Transparency advocates said the new law would provide excessive cover to tech companies through new restrictions to the U.S. Freedom of Information Act, which also supersedes state and tribal open-records laws. That could shield all sorts of information about what the government is—or isn’t—doing to protect Americans who are increasingly victimized by cybercriminals.
“There should be an element of public debate,” said Rick Blum, director of the Washington-based Sunshine in Government Initiative. “Oftentimes, public disclosure and accountability motivates people to be doing more and to be making the right choices.”
Under the federal records law, requesters can obtain government information unless disclosure would hurt national security, violate personal privacy or expose business secrets or certain confidential decision-making. Critical-infrastructure information is also excluded, but the new law explicitly allows additional exemptions for “cyberthreat indicators” and “defensive measures” shared by companies. Those terms aren’t well defined, so there is more leeway to interpret what could be kept secret.

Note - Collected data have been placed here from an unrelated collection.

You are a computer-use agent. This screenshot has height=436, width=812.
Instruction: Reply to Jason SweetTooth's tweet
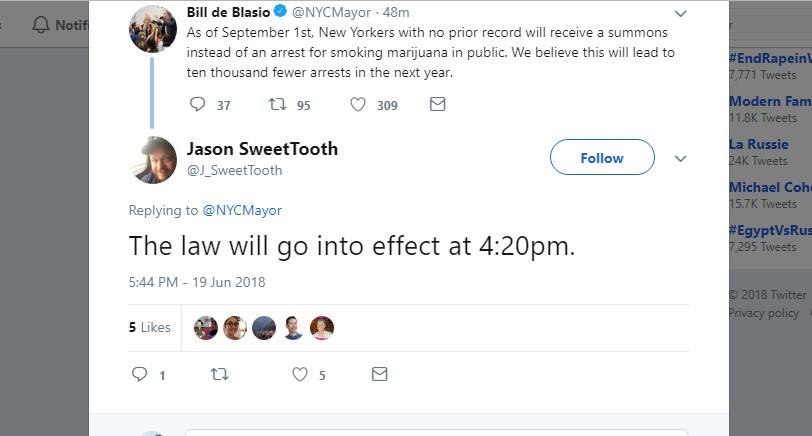pyautogui.click(x=139, y=374)
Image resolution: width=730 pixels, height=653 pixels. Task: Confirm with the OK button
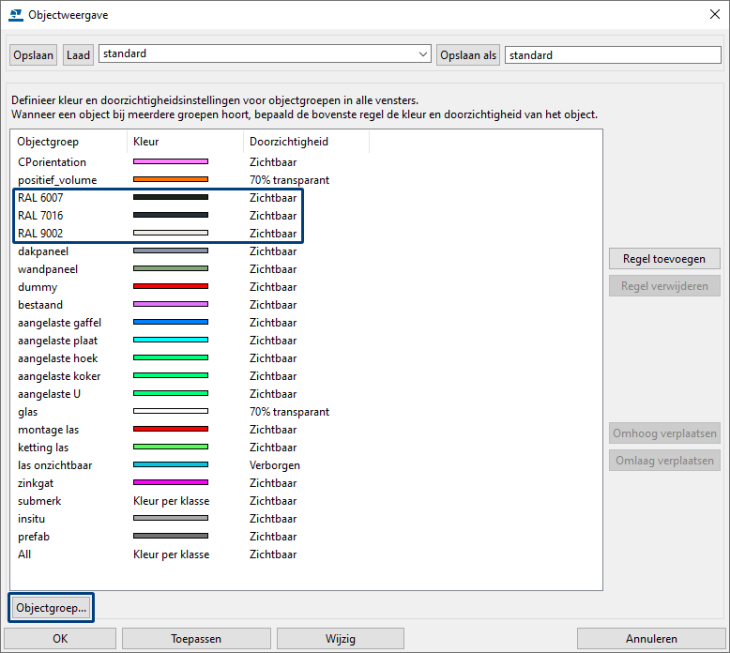(x=60, y=638)
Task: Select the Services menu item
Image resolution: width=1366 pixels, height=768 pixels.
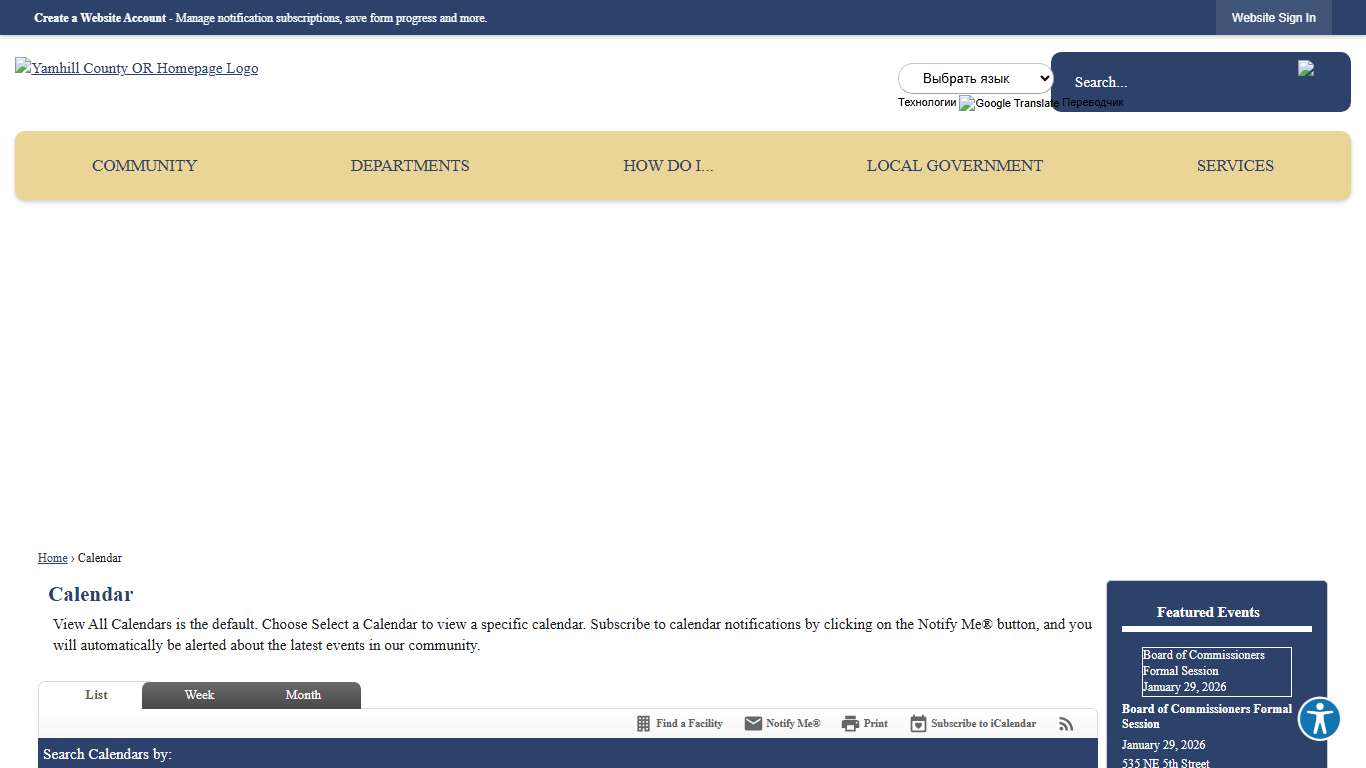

Federal agencies are encouraged to apply discretion in balancing some protections against what can be revealed, but no such discretion would be allowed under the proposed bills. Requesters may have to file a lawsuit in federal court to resolve disputes.
Congress has yet to work out differences between the House and Senate bills before any legislation would ultimately go to President Barack Obama, who early in his administration pledged greater transparency. The White House supports the new exemptions.
The Senate bill passed last month was co-sponsored by Republican Sen. Richard Burr of North Carolina, who chairs the Senate Intelligence Committee, and California Sen. Dianne Feinstein, the top Democrat on the panel.
Burr said in an statement provided by his staff that “it’s important that the bill has this provision (to) keep private entities’ information confidential, enhance the sharing of cyber threat indicators and prevent the disclosure of information that isn’t the government’s to disclose.”
Democrat Sen. Patrick Leahy of Vermont put forward an ultimately failed provision to remove the exemptions, criticizing it for being “drafted behind closed doors by the Senate Intelligence Committee” without meaningful public debate.